There’s been a rash of literature on steroids for infectious processes, and today’s post is no different. At the end of 2014, a study came out looking at 31 pediatric patients at a tertiary children’s hospital diagnosed with orbital cellulitis that were evaluated for the efficacy of adjuvant steroids. All patients were initially treated with IV antibiotics and surgical decompression was performed as indicated by previously published criteria, regardless of treatment arm. CRP was measured daily, and when it was below 4 mg/dl, 1 mg/kg of oral prednisone once daily for 7 days was initiated.

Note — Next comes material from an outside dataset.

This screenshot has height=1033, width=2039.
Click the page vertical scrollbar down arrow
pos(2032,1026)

Admittedly, the numbers are small – only 24 patients received steroids while only 7 did not. More patients in the steroid group underwent surgery before prednisone initiation (13/24, 54% vs 2/7, 29%). Likewise, patients in the steroid treatment arm had a shorter length of stay after initiation of steroids (1.1 days vs 4.9 days), and had less time overall in the hospital (3.96 days vs 7.17 days) with one case of recurrence in both treatment arms, and no cases of vision loss or permanent ocular disability in either group.

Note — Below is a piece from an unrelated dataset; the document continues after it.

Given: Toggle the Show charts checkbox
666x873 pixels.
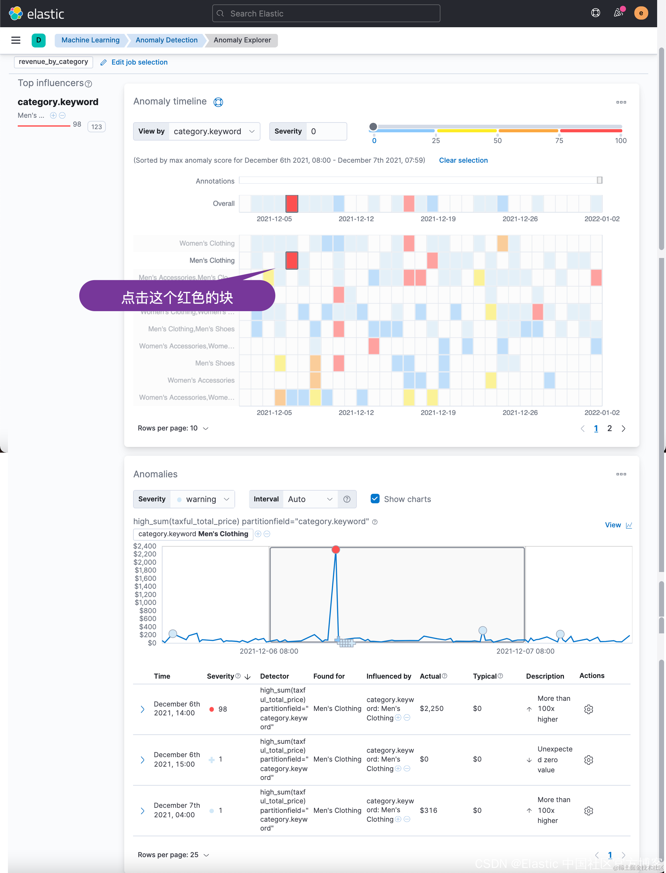Looking at the screenshot, I should click(x=375, y=499).
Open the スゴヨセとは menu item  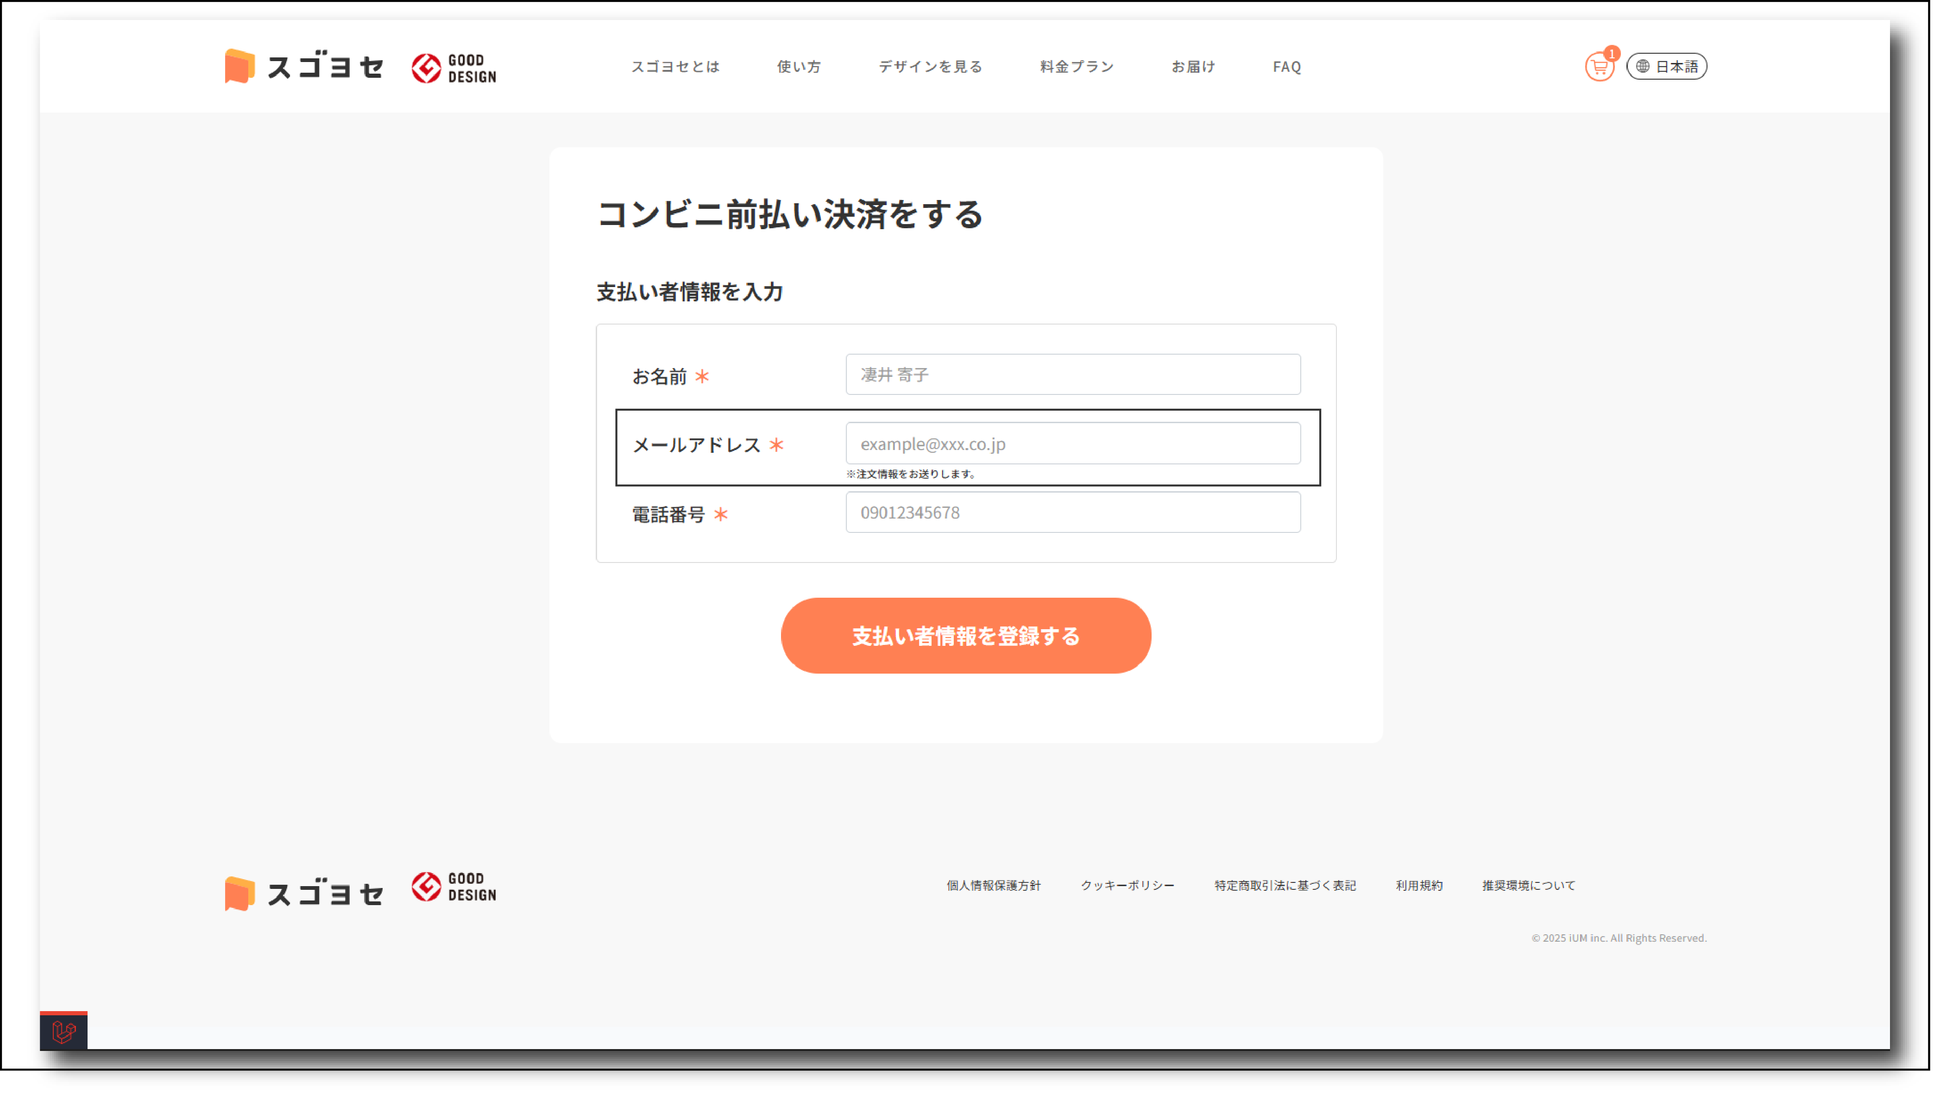pyautogui.click(x=675, y=67)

Why wait for a number to tell you to start treating with steroids when this trial of 21 patients initiated oral steroids after an initial clinical response to IV antibiotics. The steroid treated arm had better visual acuity, decreased residual ptosis, proptosis, and improved extracoular movements compared to those not treated with steroids with a significantly decreased length of stay and decreased duration of IV antibiotics.

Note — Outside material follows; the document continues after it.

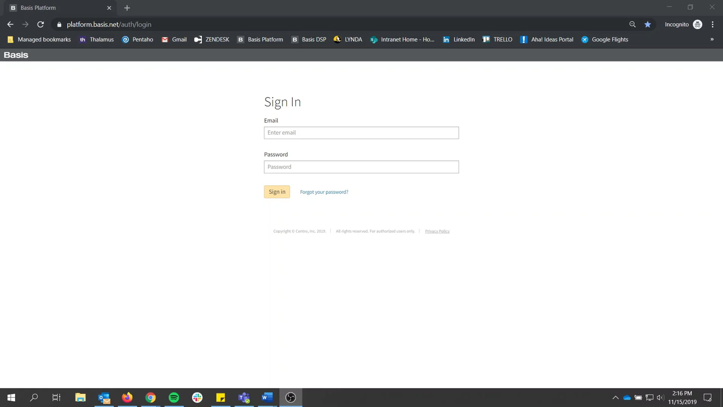Viewport: 723px width, 407px height.
Task: Click the bookmark star icon
Action: pyautogui.click(x=647, y=24)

Better yet, why start IV antibiotics? Or at least why not rapidly transition the patient to oral antibiotics? This trial of 19 patients with orbital cellulitis started empirically on oral ciprofloxacin and oral clindamycin showed no difference between oral and IV therapy. Again, small numbers, emerging trend. Previous trials have shown oral antibiotics as sole treatment to be effective for high risk cases such as neutropenic fever, endocarditis and osteomyelitis. The thought of “needing to stay for IV antibiotics” when an equivalent and efficacious oral alternative exists is downright silly – not to mention associated costs for the patient without an improvement in their care.
Don’t want to start steroids? Well at least consider NSAIDs- where this trial showed that 83% of patients treated with 400mg of ibuprofen every 6 hours had regression of inflammation at 1-2 days vs only 9% of those treated without NSAIDs. There is little reason aside from being allergic to everything not named vancomycin to start IV antibiotics for most infectious processes.